Rather, it is one of the most sensitive
coming-of-age stories this generation
has yet produced.
Much
has been written about Baumbach's pedigree
as the son of Georgia Brown, respected
film critic, and Jonathan Baumbach,
respected novelist. He absorbed the
values and culture of the New York intellectuals
he was brought up with, and claimed
in an interview with Deborah Solomon
to "still carry the residue of
the pressure [he] felt as a child to
read and appreciate the right books"
(New
York Times,
9 Oct 05).
After
attending the highly competitive Vassar
College in rural NY, Baumbach went on
to direct a series of independently-produced
feature films that met with some acclaim.
The first of these was Kicking
and Screaming—a
film about “post-college syndrome” that
has attained a small cult following—followed
by Mr.
Jealousy
and Highball.
At the same time, he was working on
a script that would draw heavily from
his own childhood experiences. In 2000
it got into the hands of Linney, who
promised to appear in the film when
the financing was raised. And after
a side job co-writing The
Life Aquatic With Steve Zissou
with Wes Anderson, Baumbach finally
got to direct his long-gestating script—which
of course became The
Squid and the Whale.
These
are the first things we hear and see
in the film, and already we have been
told a great deal about the Berkman
family. And with apologies to Woody
Allen, the most effective tennis metaphor
in an Opening Scene of the Year award
goes to Baumbach and Co. when younger
son Frank (Owen Kline) sides with his
Mom while brother Walt (Jesse Eisenberg)
proudly joins their father, who gives
some questionable advice regarding his
wife's backhand stroke. But even if
The
Squid and the Whale
is not really about divorce, it is about
divisions, about clashing forces—the
mother and the father, the intellectual
and the philistine, the appearance of
things and their true nature, and finally,
the squid and the whale. Underlying
each of these conflicts, and every scene
in the film, is the battle between cynical
detachment and vulnerability.
Critic
Chris Vognar wrote, "We
cringe when we see Walt turning into
a shallow mini-monster, but he's only
emulating what he knows best" (Dallas
Morning News, 28
Oct 05).
Apparently,
Walt
has learned from his father only how
to hide his feelings and, often, his
ignorance behind a reference-heavy jargon
that passes for intellectualism. And
it is from that place that we are taken
through key moments in Walt’s development
into an individual, the most key being
a compulsory visit to the school psychiatrist
that caught him off-guard and set the
foundation for his process of self-discovery:
"Isn't
that kind of a stock question for
a shrink?" Walt retorts when
asked to recall a pleasant memory
in his life.
"Yes.
That's basically how this works,"
the doctor responds.
In
a day in which nothing is new and Americans
goes to the movies to laugh at people
who are stupider, crazier, more inept
than they are, it is refreshing to watch
a character on screen develop into someone
where we are asked to be uncomfortable
in our laughter, and to sympathize with
a person who grows by admitting weakness.
"I
grew up in the heat of 70s postmodern
fiction and post-Godard films,” Baumbach
explained to Solomon, “and there was
this idea that what mattered was the
theory or meta in art. My film is emotional
rather than meta, and that's my rebellion."
Comparisons
to Wes Anderson are not entirely unfounded.

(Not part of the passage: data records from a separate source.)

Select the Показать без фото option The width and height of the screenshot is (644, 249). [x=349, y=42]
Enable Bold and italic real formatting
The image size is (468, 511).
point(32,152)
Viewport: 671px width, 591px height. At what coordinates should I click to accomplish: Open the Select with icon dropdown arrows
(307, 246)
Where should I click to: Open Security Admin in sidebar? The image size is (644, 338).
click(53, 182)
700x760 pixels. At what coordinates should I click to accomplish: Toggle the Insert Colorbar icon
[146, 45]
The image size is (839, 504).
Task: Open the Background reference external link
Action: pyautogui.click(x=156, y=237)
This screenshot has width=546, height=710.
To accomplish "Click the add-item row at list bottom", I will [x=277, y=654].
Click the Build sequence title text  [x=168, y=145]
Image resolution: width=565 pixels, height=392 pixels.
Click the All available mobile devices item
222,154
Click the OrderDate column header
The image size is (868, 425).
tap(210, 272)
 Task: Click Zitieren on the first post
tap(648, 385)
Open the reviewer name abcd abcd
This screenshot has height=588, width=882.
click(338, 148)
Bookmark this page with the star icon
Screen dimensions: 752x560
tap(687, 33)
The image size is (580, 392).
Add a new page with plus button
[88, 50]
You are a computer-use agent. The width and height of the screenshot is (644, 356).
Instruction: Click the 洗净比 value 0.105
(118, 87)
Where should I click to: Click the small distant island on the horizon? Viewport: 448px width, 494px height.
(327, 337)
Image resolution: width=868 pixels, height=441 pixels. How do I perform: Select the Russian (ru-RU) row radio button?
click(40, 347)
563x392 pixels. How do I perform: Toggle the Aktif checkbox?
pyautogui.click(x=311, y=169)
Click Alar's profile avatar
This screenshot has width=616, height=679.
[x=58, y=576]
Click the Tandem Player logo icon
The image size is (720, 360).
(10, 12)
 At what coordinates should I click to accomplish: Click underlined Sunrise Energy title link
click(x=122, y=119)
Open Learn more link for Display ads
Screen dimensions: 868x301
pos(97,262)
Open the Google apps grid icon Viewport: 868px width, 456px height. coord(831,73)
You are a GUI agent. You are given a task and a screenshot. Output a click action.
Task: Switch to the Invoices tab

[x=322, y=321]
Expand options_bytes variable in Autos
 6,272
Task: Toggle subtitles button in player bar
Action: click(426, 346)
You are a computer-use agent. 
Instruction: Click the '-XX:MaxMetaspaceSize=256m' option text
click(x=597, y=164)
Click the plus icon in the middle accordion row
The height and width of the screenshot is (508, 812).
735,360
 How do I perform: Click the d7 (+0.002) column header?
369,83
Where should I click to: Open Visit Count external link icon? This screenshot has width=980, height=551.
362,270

Anderson was a producer for the film,
and his films also embrace a childlike
perspective. On the other hand, this
feels like a more adult treatment of
family division than the self-consciously
twee The
Royal Tenenbaums,
which is a wonderful film for different
reasons. But it is worth mentioning
that Anderson’s music supervisor, Randall
Poster, also worked on The
Squid and the Whale,
so there are some similarities in the
way music is used. However, Poster’s
work on this film is slightly more esoteric
and subtle.
Baumbach
and Poster essentially mine the British
folk movement of the late 60s for various
stages of melancholy and earthy beauty
(four songs by the great Bert Jansch
are featured, including "Courting
Blues," as well as lost classics
like Kate and Anna McGarrigle's "Heart
Like A Wheel," Loudon Wainwright
III's "Lullaby," and "The
Swimming Song"), but the final
masterstroke of the soundtrack is during
the terms-coming last scene where Lou
Reed's epic, "Street Hassle,"
propels Walt along his process while
pulling you inside it.
Realism
means many things to many people—The
Bicycle Thief
is realistic, the CGI effects in Episode
III
aren't—yet the organic, true-to-life
quality of every scene in The
Squid and the Whale
is what makes it such an exciting film,
and what reassures erudite movie goers
that personal, intelligent auteur cinema
is still alive in a post-Cassavetes
America.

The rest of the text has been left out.